Le trouble de l’adolescence, la ferveur d’être et la souffrance de se découvrir autrement que ce que l’on croyait être. Le deuxième volume de cette trilogie s’apparente à une initiation fulgurante au « monde des grands », une recherche de sa propre identité au cœur même de la guerre. Le jeune Bubi se confronte à la grandeur trouble du monde, à la violence flagrante et totale après celle, plus sourde, d’un quotidien que conforme l’inadaptation. Il s’est fait à sa nouvelle vie en Slovénie, s’est attaché malgré l’âpreté de la vie, aux lieux, aux gens, à l’étrange espace de liberté qu’il a conquis à l’écart, en mentant beaucoup, se dissimulant, s’enivrant des possibles qu’il pressent et qui le portent comme au-delà de lui-même. Entre les restrictions de plus en plus terribles, les tensions entre les occupants et la population, il observe l’Histoire en marche sans la comprendre vraiment (2), s’émancipant peu à peu de son quotidien, s’échappant de son milieu, conquérant un espace propre formé d’images et de mots, nourri de l’enivrement de la fiction et des possibles de la langue.

Devant les doutes qu’instille l’initiation précoce aux choses de la chair, il se réfugie dans un questionnement sur lui-même, sur ce qu’il sait ou ne sait pas, sur l’enchantement de la création. Nourri d’un dégoût profond pour l’école où il ne fait que souffrir (excepté lors de sa relation magnifique avec Mme Komar, son professeur de slovène), il commence par dessiner et écrire quelques histoires qui amusent son entourage, puis, au gré de rencontres surprenantes avec des artistes, il découvre la richesse de l’émotion littéraire, la puissance des textes, l’enivrement des mots et des sons. Il lit pêle-mêle Dostoïevski, Claudel, Tolstoï, les grands auteurs slovènes. Il s’enrichit et s’interroge sur le sens de la langue, sur la part qu’elle occupe dans sa personnalité et sa perception du monde. Et lorsque que son père meurt de la tuberculose, son monde s’effondre pour partie, lui enjoignant d’en augmenter le cœur, de donner un sens plus profond à ce qu’il est, à regagner en quelque sorte cette part perdue. Ainsi, il grandit en lisant, en écrivant.

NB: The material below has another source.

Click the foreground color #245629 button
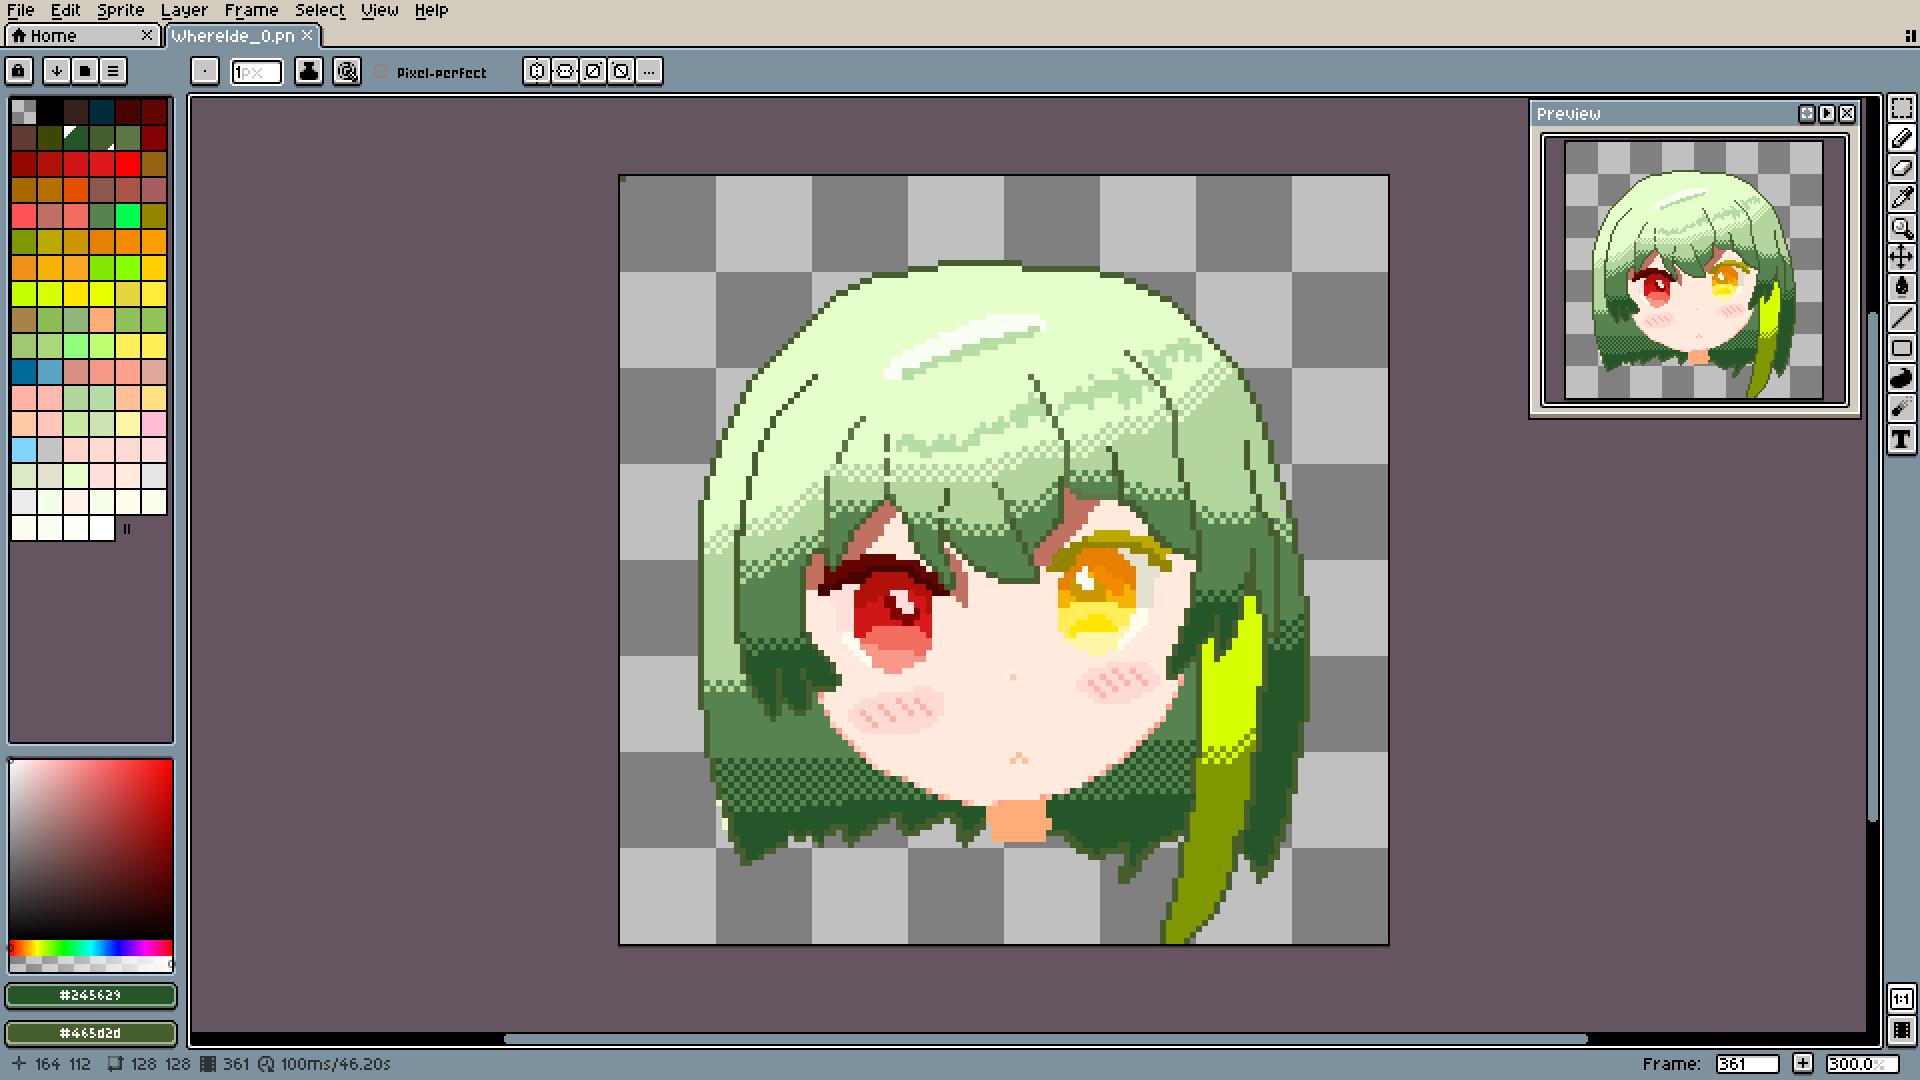[91, 995]
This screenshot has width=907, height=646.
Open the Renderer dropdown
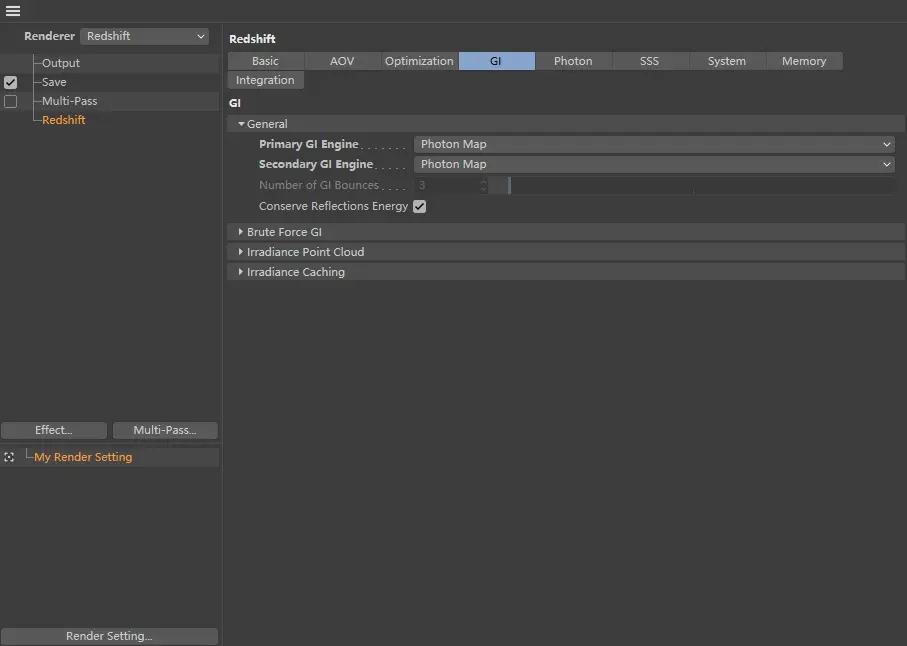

La découverte de cet autre monde provoque chez lui un grand bouleversement. « À l’instant même où je décidais d’écrire, j’avais l’impression que je venais juste de m’éveiller à la vie et à la conscience, de remarquer que j’étais entouré de gens et de choses, et si je regardais très attentivement le ciel ou même le mur ou le sol ou ma main qui écrivait ou n’écrivait pas, j’avais parfois le sentiment de les découvrir. » Il ajoute, s’interrogeant sur le nœud de son travail : « en slovène, je ne peux pas décrire ce qui s’est réellement passé… il y a une réalité, mais ce que j’écris en slovène en est une autre… (…) il me semble quand je lis des livres que notre langue n’a pas assez de mots ». Et conclut, comme en un ultime regret : « J’aurais voulu que cette langue ne soit pas une torture pour moi mais un bonheur sinon même une jouissance. » Et c’est finalement dans l’écart entre sa langue maternelle, l’allemand, et celle dans laquelle il survit et existe, le slovène, dans l’opposition qui semble insurmontable entre « ces deux langues [qui] ne s’aiment pas », qu’il élabore une œuvre rare, profonde et essentielle. Le rêve de Kovaˇciˇc se réalise ainsi, par une alchimie mystérieuse, par le biais d’une tension formidable qui le fait écrire, lui donnant les outils qui forgent un langage à la fois prosaïque et illuminé, profondément vrai, honnête, paradoxalement sûr de lui-même. Le jeune Bubi se lance sur le sentier de l’écriture comme l’on s’égare ou se retrouve, Kovaˇciˇc, refaisant à l’inverse de ses premiers textes d’adolescence le parcours de son enfance terrible, revit, à distance, le cœur même de sa vie, les moments où sa vie bascule et où tout se joue. Et c’est sans doute cela, être écrivain « parler [une langue] avec joie jusqu’à sa mort ».

1. Pour mieux saisir les événements ainsi que les thèmes et la dynamique à l’œuvre dans le premier volume, nous renvoyons à notre article paru dans le n° 981 de La Quinzaine littéraire.
2. Le rapport que le narrateur entretient avec l’Histoire est d’une grande complexité, il serait trop long ici de développer, mais il constitue l’un des fondements de l’entreprise autobiographique de Kovaˇciˇc.